Some authorities say that praying for the sick on Shabbat is prohibited only if it will cause sadness or worry. However, reciting a “Mi she’beirach” is routine and doesn’t cause those emotions; therefore, it is permitted on Shabbat. (Quoted in Haggadah Shel Pesach Pardes Yosef p.424)

R’ Eliyahu David Teomim-Rabinowitz z”l (the “Aderet”; 1843-1905; rabbi in Lithuania and Yerushalayim) writes: One should not recite the “Yehi ratzon” (printed in many siddurim in the blessing “Refa’ainu”) regularly lest the form of prayer that was established by our Sages becomes lost among non-mandatory prayers. (Tefilat David p.58)

It is written in the name of R’ Shlomo Zalman Auerbach z”l (1910-1995; leading halachic authority in Israel):

One may pray in “Refa’ainu” even for a sick person who is not a family member, and this is not considered improperly praying for a public need in one’s private prayers, so long as one prays for a specific person.

However, one may not pray for a sick person in the middle of shemoneh esrei unless one has a connection to the sick person and feels his pain. The reason is that one may not come before a king, and certainly not the King of Kings, without a pressing reason.

When a congregation recites Tehilim for a sick person, it should be told beforehand the name of the person for whom it is praying. (Halichot Shlomo: Tefilah 8:16-17)


Memories of Yerushalayim

    In his memoir, B’tuv Yerushalayim, R’ Ben-Zion Yadler z”l (1871-1962; the “Maggid / preacher of Yerushalayim”), describes his work supervising observance of the agricultural commandments. [This continues from prior issues.]

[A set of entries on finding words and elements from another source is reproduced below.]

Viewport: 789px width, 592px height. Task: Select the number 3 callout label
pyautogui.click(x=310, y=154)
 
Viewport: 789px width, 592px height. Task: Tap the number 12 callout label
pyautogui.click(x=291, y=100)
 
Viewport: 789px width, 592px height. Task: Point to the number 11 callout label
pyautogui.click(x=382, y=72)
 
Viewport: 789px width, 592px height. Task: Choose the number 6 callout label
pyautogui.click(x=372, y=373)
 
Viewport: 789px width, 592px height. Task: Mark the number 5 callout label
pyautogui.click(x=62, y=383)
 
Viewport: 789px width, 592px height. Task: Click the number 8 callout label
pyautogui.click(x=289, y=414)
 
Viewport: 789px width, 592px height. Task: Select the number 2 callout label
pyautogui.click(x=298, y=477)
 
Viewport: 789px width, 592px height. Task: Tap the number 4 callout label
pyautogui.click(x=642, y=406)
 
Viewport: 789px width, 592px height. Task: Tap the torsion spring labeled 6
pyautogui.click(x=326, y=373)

One time, when I came to the settlement of Ekron, they told me that the appointee in charge of separating tithes had already done so. I went to see him to find out the procedure he had used. He told me, “This time, I went beyond the letter of the law and gave ma’aser / a tithe even on the [Ottoman] government’s share.” I told him that in my opinion he had ruined everything because the government’s share is exempt from ma’aser. [Giving more ma’aser on produce than required is against halachah and makes all of the produce prohibited to eat.] I told him that I did not know how to fix what he had done without consulting with other rabbis.

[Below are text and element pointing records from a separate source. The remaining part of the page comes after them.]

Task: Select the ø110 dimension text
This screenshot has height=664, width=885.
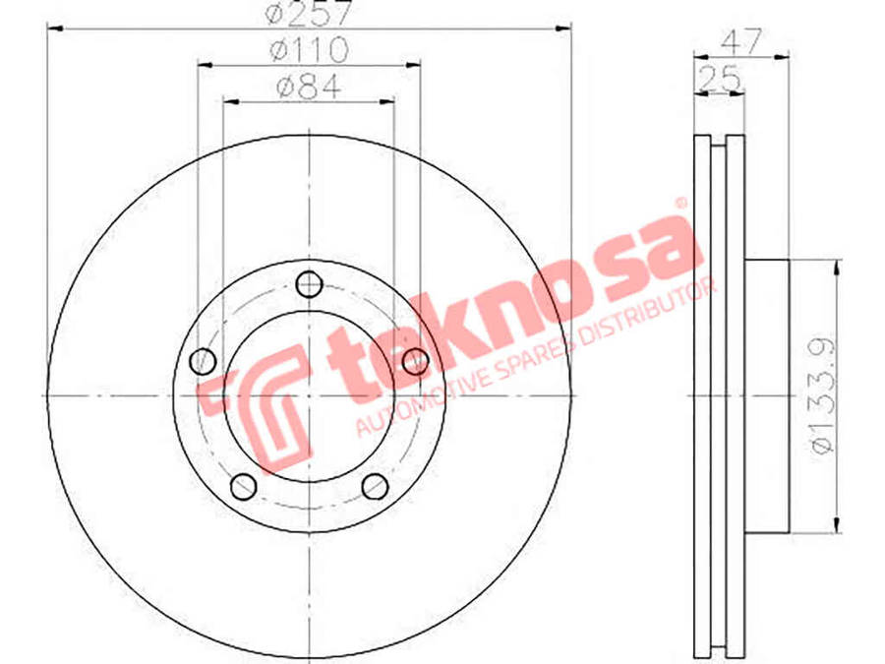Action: coord(310,50)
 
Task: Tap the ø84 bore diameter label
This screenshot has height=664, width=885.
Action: coord(310,88)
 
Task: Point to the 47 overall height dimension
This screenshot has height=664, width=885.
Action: coord(742,41)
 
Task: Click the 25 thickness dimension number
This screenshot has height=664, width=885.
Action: coord(719,79)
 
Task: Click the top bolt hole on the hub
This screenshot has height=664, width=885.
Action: coord(309,284)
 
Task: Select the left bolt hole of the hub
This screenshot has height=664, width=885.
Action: coord(203,361)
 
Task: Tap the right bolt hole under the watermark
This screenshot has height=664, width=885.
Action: coord(415,361)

I traveled to the rabbi of Yafo [probably a reference to R’ Avraham Yitzchak Hakohen Kook z”l] and I related the questions to him, for I could find no way out of this thicket. It was not possible to annul the declaration of ma’aser [the way a rabbi annuls a vow] because some of the produce had already been eaten. And, to take other un-tithed produce and separate ma’aser from it on behalf of the first produce was not possible, for that settlement had no un-tithed produce. We toiled over this until a solution occurred to me.

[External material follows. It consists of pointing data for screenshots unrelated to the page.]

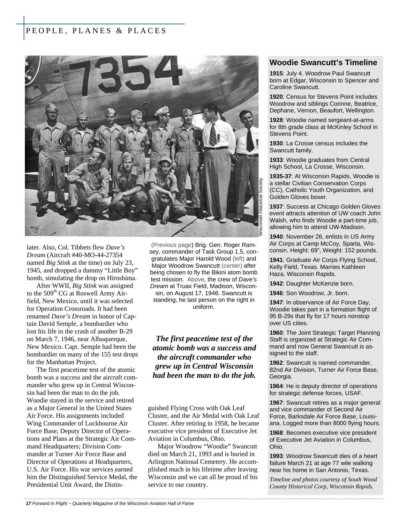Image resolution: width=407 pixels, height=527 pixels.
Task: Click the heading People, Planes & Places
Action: pyautogui.click(x=96, y=31)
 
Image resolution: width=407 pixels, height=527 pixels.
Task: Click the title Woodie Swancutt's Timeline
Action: pyautogui.click(x=323, y=63)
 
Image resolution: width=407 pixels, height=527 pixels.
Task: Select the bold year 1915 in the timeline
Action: pyautogui.click(x=276, y=73)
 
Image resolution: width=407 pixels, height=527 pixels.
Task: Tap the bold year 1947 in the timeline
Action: pyautogui.click(x=276, y=302)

I remembered a ruling of R’ Shmuel Salant [z”l (1816-1909; Rabbi of Yerushalayim)] involving an incident that happened to me: I had separated terumah and ma’aser in the Old City [in a way that was halachically invalid and caused a financial loss]. I asked R’ Salant what to do and he answered, “You were appointed as an agent only for constructive purposes, not to ruin things. If you did not separate tithes properly, you exceeded your authority as an agent, thus annulling retroactively your appointment as a mashgiach. Therefore, you can now start over.” [By the same logic, the individual who separated tithes on behalf of the village of Ekron, but did so in an invalid way, exceeded his authority as an agent and his act was a legal nullity. R’ Yadler then goes on to discuss how they accomplished the tithing of the produce that had already been eaten.]